The participants had an age range of 18–67 years old, with a mean age of 27.54 years (SD = 10.38; 1 participant did not report their age). The sample was comprised of 108 participants (57%) who identified as female, 75 participants (40%) who identified as male, and five participants (3%) who did not identify with either group (one participant did not report their sex). One hundred and twenty-five participants (66%) identified as being a member of the LGBTIQ+ community and 64 participants (34%) identified as heterosexual. One hundred and sixty-six participants (88%) had German citizenship, and 19 participants (10%) did not (four participants did not report their nationality; 2%). The majority of participants had completed high school (N = 117; 62%), followed by 62 participants (33%) who completed a university degree, and eight participants (4%) who did not complete high school (two participants did not indicate their highest level of education; 1%).
Procedure
The data was collected at the 2019 Christopher Street Day Parade in Cologne, Germany. Participants were approached by a team of research assistants working in pairs and asked to complete a short survey about their reasons for attending the protest. The data was collected using pen and paper questionnaires and by giving participants a link to the same study online that they could complete on their phones or a tablet provided by the research assistants. Participants were asked to read the information and informed consent sheet, complete the survey, and then read the debriefing sheet before being rewarded with rainbow stickers and flags as well as the chance to go into a draw to win one of many gift cards. Participants had the option of completing the questionnaire in German or English.
A protocol was developed to standardize the data collection based on previous research conducted by the authors (Ferris et al., 2019; Kutlaca et al., 2020b) and other researchers (Van Leeuwen et al., 2015; Walgrave et al., 2016). Research assistants were instructed to wear t-shirts or stickers on their coats that identified them as being from the university, and to carry their university ID card with them. They were to introduce themselves as a student from the university that was asking protesters to complete a survey about their reasons for attending the march. They were instructed to not give their opinion, give the participants some space when completing the survey, and encourage the participants to complete the questionnaire separately.

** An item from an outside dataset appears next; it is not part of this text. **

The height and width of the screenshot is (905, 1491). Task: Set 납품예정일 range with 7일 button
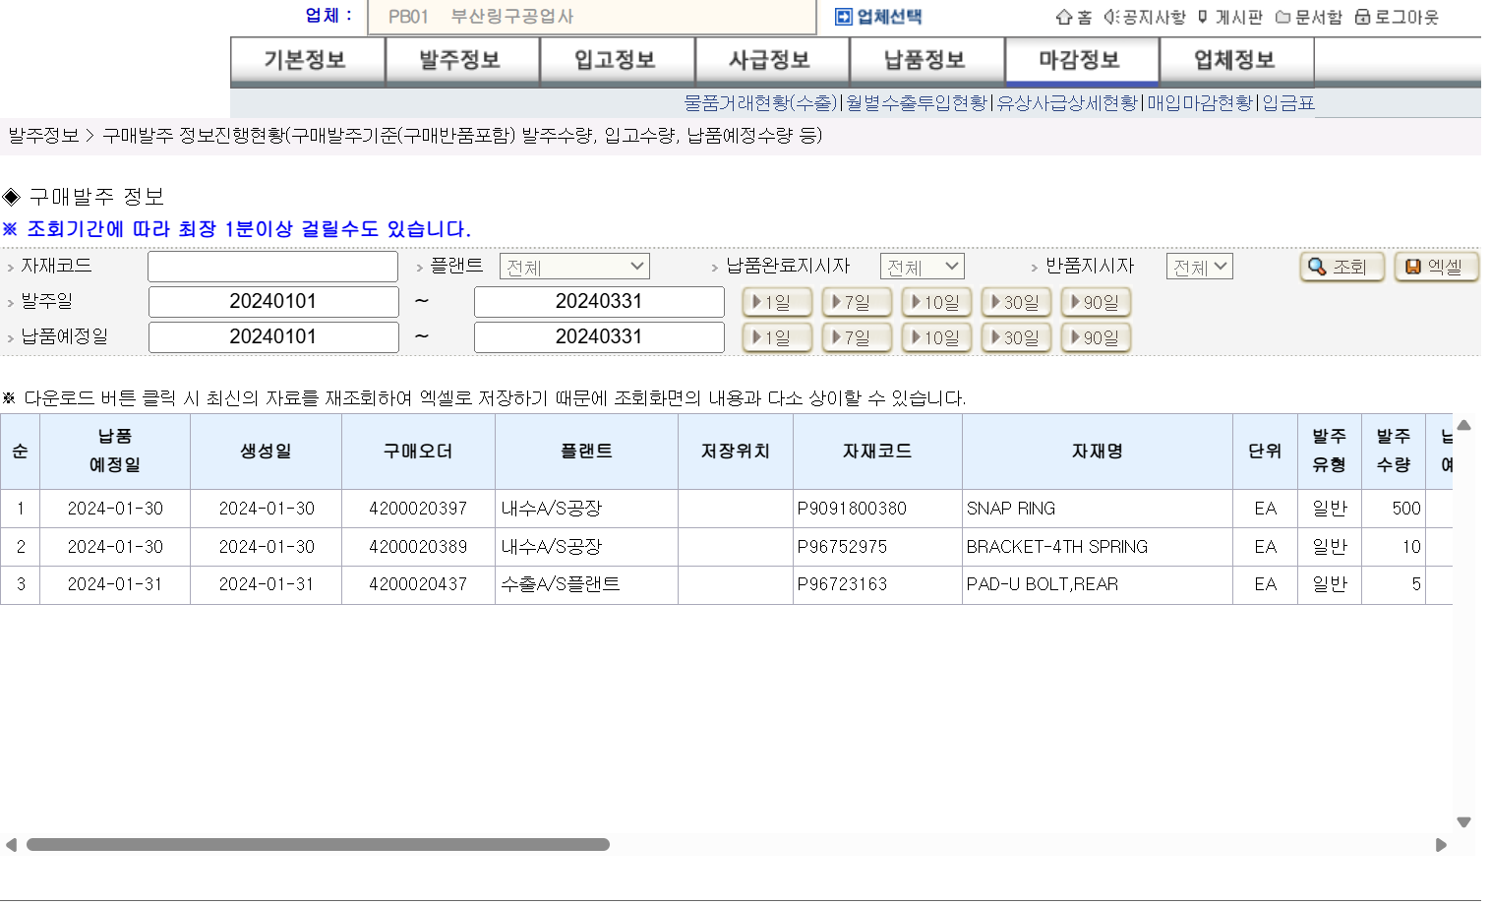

The research assistants were instructed to approach the protest from all sides, as well as from the front and back, but to not find themselves in a situation where it would be difficult to exit the crowd quickly. If they were to feel uncomfortable they were told to step away from the crowd, and had the phone numbers of the other research assistants (and the authors) if they got lost or had any difficulties. They were instructed to watch the police as an indicator of what might happen next at the protest. The study was approved by the University of Osnabrück research ethics committee.
Measures
The following variables were measured on a 1 (strongly disagree) to 7 (strongly agree) likert-type scale unless otherwise specified.
Group Efficacy Beliefs
Group efficacy beliefs was measured using four items (e.g., “I believe that demonstrators, as a group/together/through joint actions, can achieve greater rights for LGBTIQ+ people”; “I believe that demonstrators can reach their common goal of achieving greater rights for the LGBTIQ+ community”; α = 0.96).
Group-Based Anger
Group-based anger was measured using three items (e.g., “I feel angry/outraged/furious about how LGBTIQ+ people are treated in Germany”; α = 0.92).
Future Collective Action Intentions
Future collective action intentions were measured using eight items (e.g., “In the future I would be willing to participate in the following actions to achieve greater rights for the LGBTIQ+ community… attend public talks, discussion meetings, rallies and demonstrations, distribute flyers, sign petitions, strikes, boycott companies, donate money”; α = 0.87) on a 1 (very unlikely) to 7 (very likely) likert-type scale.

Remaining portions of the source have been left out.